§ Extracted data

=== Section Start ===

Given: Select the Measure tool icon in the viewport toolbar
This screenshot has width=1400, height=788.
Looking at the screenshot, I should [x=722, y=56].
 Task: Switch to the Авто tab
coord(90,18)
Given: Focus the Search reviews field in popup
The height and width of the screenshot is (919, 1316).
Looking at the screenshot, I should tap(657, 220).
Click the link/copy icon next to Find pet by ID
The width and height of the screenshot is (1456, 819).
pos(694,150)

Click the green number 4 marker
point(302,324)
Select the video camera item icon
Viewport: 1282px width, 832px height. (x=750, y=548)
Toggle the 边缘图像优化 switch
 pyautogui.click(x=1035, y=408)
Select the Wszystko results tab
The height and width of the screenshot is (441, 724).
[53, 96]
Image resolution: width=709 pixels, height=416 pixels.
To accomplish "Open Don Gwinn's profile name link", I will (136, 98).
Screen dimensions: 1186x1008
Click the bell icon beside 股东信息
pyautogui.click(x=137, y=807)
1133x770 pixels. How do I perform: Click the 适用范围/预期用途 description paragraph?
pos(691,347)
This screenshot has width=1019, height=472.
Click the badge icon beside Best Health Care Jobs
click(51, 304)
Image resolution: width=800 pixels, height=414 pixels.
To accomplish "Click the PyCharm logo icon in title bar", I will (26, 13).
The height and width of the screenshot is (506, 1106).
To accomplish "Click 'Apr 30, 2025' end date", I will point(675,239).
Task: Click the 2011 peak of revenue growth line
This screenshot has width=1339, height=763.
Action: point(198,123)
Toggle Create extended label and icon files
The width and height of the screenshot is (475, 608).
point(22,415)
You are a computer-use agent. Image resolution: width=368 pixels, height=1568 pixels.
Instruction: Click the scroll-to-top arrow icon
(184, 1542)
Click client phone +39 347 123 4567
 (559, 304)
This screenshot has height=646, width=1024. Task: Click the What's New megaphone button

=== Section End ===

§ Problem description
Take each line of the material above that holds the string "accomplish" and copy it.

§ Solved exercise
To accomplish "Open Don Gwinn's profile name link", I will (136, 98).
To accomplish "Click the PyCharm logo icon in title bar", I will (26, 13).
To accomplish "Click 'Apr 30, 2025' end date", I will point(675,239).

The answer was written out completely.